There are two things you should know about these steps before selecting training options for your predictive analytics leaders. First, these five steps involve extensive backtracking and iteration. For example, only by executing step 3 might it become clear there isn’t sufficient data for the prediction objective established in step 2, in which case the earlier step must be revisited and modified.

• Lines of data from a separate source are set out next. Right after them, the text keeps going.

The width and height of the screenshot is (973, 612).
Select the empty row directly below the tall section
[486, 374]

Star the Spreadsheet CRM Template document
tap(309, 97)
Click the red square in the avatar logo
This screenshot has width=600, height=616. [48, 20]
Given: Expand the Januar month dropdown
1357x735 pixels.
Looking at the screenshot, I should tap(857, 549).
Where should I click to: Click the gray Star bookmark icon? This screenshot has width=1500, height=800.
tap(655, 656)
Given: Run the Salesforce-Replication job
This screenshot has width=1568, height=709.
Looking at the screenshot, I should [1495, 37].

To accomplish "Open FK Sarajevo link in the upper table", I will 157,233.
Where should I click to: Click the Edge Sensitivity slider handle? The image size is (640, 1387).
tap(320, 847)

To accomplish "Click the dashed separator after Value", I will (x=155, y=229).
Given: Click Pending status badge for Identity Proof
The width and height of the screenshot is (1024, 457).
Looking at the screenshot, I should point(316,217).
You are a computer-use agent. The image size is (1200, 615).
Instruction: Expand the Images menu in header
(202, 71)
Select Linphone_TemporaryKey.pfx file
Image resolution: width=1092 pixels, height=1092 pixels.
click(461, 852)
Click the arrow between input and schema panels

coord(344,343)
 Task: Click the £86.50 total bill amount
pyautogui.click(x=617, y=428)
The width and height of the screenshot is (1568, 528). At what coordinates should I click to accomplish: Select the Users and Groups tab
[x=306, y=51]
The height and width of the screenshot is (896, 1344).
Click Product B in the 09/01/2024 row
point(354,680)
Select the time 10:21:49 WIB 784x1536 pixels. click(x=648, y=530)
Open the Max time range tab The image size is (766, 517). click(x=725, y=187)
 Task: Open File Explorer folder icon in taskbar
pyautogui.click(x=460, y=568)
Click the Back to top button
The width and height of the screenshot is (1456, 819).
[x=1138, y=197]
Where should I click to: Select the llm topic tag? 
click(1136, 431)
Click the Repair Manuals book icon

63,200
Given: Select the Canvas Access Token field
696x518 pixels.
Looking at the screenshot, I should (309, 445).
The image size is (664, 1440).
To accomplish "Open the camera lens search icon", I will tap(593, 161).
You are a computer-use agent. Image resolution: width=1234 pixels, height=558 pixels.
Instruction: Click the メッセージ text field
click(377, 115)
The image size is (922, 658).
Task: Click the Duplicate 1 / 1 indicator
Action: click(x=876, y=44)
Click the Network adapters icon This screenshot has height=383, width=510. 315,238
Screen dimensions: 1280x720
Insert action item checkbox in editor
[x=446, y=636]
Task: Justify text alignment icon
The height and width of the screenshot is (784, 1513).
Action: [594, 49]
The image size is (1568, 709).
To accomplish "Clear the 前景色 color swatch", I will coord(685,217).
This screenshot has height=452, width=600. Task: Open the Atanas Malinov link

Second, at least for your first pilot projects, you’ll need to bring in an external machine-learning consultant for key parts of the process. Normally, your staff shouldn’t endeavor to immediately become autonomous hands-on practitioners of the core machine learning, that is, step 4. While it’s important for project leaders to learn the fundamental principles behind how the technology works—in order to understand both its data requirements and the meaning of the predictive probabilities it outputs—a quantitative expert with prior predictive analytics projects in his or her portfolio should step in for step 4, and also help guide steps 2 and 3. This can be a relatively light engagement that keeps the overall project cost-effective, since you’ll still internally execute the most time-intensive steps.

Good luck, and happy predicting.


Many organizations work to ramp up their existing staff’s analytics skills, including in predictive analytics, instead of hiring expensive data science talent. To do so effectively, organizations should:

  Clarify objectives for what the team needs to learn. Focus on a specific skill set or role, such as becoming a “predictive analytics manager,” rather than something like “data scientist,” which can be vague.

  Emphasize skills before looking at software selection. A machine-learning tool only serves a small part of what must be a larger organizational process. Prepare teams to manage machine-learning integration first, and hold off selecting analytics software until later.

  Avoid jumping to number crunching. Each predictive analytics project follows a series of steps that begins first by establishing how it will be deployed and then working backward to see what you need to predict and what data you need to predict it.

  Pilot projects will likely require an external machine-learning consultant for key parts of the process. A quantitative expert should step in to help define the prediction objective, prepare the training data, and apply machine learning to generate the model.

Adapted from “3 Common Mistakes That Can Derail Your Team’s Predictive Analytics Efforts” on hbr.org, October 5, 2018 (product #H04KHM).